Back in Britain we saw the other side of the climate emergency, as flooding caused havoc in the north of England over the weekend. Remember the fuss about Just Stop Oil causing minor disruption to a gay pride march at the beginning of July? Northern Pride had to close their festival site in Newcastle because of the adverse conditions that Just Stop Oil is trying to prevent. 15,000 people had their event totally disrupted by flooding. At the London Pride March seven Just Stop Oil protestors were arrested by the Met. So far no oil company executives implicated in the climate emergency have been arrested by Newcastle police.

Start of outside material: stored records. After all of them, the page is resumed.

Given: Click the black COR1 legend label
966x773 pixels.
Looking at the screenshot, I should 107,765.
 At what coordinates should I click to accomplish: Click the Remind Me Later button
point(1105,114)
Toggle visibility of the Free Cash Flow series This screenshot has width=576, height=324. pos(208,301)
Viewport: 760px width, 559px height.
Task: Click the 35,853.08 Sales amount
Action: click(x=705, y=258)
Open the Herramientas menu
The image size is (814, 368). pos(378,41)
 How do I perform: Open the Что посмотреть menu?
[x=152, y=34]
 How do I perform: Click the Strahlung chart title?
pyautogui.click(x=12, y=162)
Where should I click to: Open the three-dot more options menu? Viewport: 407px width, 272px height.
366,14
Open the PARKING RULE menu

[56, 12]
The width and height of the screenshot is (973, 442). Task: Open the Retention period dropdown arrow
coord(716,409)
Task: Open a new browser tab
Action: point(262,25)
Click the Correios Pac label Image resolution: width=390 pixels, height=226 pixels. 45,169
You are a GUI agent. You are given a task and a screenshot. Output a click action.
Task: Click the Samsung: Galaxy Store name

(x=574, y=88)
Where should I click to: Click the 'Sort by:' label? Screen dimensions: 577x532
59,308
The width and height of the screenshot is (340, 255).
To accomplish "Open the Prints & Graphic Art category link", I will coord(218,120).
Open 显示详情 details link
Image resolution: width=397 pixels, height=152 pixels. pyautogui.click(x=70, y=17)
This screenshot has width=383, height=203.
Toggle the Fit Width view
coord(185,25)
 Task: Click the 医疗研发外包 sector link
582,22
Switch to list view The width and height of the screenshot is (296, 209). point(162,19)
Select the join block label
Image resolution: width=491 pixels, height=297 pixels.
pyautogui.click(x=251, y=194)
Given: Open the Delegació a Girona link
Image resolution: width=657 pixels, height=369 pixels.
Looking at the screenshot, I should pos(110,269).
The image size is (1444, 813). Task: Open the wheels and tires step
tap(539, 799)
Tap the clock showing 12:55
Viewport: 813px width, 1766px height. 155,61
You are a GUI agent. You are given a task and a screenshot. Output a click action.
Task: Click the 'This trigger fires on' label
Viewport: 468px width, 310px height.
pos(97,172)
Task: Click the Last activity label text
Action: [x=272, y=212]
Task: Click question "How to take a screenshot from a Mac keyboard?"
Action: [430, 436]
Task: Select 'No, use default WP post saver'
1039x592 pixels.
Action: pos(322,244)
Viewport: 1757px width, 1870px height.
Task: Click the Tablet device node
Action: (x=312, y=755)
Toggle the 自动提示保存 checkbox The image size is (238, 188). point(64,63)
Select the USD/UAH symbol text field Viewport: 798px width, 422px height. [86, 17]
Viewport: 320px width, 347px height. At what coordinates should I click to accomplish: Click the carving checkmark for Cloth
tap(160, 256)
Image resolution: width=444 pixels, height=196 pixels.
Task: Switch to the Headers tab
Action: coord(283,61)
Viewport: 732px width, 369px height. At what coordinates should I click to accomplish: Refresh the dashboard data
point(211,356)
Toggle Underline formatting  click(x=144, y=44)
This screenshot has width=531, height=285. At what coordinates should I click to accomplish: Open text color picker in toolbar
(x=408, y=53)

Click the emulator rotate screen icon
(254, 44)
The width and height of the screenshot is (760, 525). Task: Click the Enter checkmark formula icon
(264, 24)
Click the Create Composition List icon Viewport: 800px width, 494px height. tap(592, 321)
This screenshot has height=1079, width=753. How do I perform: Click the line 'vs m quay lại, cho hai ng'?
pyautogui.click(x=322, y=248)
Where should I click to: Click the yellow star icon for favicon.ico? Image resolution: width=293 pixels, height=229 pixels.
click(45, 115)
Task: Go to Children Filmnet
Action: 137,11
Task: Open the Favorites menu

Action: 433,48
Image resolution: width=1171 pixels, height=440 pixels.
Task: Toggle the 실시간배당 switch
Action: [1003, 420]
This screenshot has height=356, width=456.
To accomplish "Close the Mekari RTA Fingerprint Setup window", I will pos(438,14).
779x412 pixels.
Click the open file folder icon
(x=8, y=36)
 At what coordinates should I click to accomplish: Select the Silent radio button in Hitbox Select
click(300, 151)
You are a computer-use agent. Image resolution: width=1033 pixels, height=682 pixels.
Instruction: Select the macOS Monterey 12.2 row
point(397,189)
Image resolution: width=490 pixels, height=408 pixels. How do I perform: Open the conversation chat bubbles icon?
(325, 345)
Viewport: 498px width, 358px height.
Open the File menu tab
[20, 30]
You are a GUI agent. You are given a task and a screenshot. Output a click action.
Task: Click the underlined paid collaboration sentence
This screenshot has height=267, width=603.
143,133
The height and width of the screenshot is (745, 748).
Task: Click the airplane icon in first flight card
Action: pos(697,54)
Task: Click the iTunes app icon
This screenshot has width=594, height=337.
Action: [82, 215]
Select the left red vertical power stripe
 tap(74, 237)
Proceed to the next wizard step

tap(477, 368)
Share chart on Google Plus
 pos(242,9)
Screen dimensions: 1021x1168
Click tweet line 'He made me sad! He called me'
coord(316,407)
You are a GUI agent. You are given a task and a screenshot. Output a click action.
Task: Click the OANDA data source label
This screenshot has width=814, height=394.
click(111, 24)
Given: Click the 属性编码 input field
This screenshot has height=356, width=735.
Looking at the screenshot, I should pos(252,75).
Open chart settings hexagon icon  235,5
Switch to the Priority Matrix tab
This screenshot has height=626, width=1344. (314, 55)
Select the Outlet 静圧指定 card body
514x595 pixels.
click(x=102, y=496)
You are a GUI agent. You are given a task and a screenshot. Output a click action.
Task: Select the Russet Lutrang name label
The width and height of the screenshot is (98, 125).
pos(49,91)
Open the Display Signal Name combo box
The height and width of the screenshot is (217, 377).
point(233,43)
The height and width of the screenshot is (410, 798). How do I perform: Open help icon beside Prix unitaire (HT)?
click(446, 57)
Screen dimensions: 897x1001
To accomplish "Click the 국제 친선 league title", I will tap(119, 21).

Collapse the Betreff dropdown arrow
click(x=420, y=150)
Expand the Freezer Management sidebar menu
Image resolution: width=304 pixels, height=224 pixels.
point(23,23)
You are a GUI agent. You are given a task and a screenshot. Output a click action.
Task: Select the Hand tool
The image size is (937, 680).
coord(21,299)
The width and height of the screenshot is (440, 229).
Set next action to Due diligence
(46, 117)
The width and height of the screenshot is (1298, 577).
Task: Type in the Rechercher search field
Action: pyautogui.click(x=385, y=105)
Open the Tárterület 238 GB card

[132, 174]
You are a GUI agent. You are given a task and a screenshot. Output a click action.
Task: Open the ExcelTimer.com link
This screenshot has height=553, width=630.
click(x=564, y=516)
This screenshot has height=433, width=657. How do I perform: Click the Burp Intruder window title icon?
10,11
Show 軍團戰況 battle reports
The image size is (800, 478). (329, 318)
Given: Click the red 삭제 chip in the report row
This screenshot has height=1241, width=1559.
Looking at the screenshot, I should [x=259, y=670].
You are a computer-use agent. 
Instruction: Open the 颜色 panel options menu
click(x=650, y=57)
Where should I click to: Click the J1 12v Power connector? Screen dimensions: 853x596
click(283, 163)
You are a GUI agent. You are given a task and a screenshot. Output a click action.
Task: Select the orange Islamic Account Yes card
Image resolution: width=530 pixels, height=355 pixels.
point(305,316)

When Just Stop Oil briefly interrupted the second test match at Lords, there was outrage in the media. But there was no outrage against the perpetrators of global warming when the unseasonable rain ended the fourth test at Old Trafford on Sunday. Perhaps the English will take climate change seriously now it has ended their chances of winning the Ashes. If not, we can expect a lot more ashes when the wildfires move north and expose our own woeful lack of preparedness.